Expectations of improved freight conditions because of the holidays were dampened by Hurricane Sandy on top of the already weak economy and high inventories, and — the report added — “the normal holiday surge has not yet materialized.”

The Trucker News Services

11/6/2012

Shipment volumes declined 1.4 percent in October, erasing most of September’s gains, reports Cass Information Systems Inc. in its Freight Index Report for October.

September’s increase was attributed to the rescheduling of freight deliveries in anticipation of a possible ILA strike on the East and Gulf coasts, which didn’t materialize because federal negotiators negotiated an extension of the Oct. 1 deadline until the end of the year.

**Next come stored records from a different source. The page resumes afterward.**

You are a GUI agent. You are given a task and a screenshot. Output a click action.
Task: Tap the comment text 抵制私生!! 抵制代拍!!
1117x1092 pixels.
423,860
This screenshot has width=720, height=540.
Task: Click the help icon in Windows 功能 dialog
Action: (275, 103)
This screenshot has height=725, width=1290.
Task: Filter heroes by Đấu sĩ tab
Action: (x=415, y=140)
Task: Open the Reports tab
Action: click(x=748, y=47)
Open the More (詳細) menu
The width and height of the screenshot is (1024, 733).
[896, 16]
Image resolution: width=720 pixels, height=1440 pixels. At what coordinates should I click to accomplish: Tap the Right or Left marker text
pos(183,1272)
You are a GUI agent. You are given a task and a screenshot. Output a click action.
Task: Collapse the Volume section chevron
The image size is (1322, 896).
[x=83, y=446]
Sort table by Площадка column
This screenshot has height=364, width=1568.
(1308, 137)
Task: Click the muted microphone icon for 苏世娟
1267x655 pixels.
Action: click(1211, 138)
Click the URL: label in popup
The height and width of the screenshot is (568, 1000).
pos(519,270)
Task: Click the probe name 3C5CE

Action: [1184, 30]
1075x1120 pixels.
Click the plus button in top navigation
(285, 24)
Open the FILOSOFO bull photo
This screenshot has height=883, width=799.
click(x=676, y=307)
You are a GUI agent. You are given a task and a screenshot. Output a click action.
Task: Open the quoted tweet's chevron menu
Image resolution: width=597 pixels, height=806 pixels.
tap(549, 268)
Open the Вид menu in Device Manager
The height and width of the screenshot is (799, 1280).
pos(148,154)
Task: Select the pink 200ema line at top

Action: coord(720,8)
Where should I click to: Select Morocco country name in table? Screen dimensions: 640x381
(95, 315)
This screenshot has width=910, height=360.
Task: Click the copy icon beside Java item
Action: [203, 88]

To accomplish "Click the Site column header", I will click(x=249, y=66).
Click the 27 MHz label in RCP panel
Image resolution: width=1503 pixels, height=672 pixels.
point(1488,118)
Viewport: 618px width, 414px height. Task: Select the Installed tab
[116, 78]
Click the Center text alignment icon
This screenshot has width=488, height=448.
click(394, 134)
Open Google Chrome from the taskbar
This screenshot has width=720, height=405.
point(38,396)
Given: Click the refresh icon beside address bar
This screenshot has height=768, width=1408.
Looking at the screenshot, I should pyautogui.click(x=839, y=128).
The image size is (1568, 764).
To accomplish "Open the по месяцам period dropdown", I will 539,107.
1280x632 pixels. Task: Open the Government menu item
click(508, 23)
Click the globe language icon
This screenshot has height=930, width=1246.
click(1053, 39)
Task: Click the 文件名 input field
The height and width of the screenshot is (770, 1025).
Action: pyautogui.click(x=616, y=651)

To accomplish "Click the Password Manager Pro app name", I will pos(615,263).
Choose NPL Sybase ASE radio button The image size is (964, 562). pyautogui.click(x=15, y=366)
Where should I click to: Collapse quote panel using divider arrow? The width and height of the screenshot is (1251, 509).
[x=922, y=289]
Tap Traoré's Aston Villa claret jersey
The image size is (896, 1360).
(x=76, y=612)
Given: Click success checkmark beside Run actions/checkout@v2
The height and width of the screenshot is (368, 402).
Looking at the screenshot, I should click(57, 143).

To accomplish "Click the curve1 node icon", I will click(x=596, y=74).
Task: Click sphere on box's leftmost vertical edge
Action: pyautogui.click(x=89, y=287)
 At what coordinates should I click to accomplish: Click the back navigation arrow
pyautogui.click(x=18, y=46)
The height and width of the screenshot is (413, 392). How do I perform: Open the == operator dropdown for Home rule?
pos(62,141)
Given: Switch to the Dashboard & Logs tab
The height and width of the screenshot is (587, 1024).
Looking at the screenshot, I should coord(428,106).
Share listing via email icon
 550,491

Expectations of improved freight conditions because of the holidays were dampened by Hurricane Sandy on top of the already weak economy and high inventories, and — the report added — “the normal holiday surge has not yet materialized.”

The powerful storm system that inundated the Eastern Seaboard is predicted to impact numbers in the region for at least the rest of the year, with the Port of New York and New Jersey sustaining substantial damage, necessitating re-routing of freight to other East Coast reports.

Railroads have just restarted their routes into the New York area.

The good news was that “After this sharp and sudden drop, freight volumes will rise quickly in the region as emergency supplies and construction materials are moved in to support reconstruction efforts,” the report predicted.

However, the decrease in October shipments put volumes in line with mid-year trends: relatively flat shipping volumes because of the economy’s anemic growth, with retail sales and manufacturing dropping off in recent months, causing significant growth in manufacturing inventories.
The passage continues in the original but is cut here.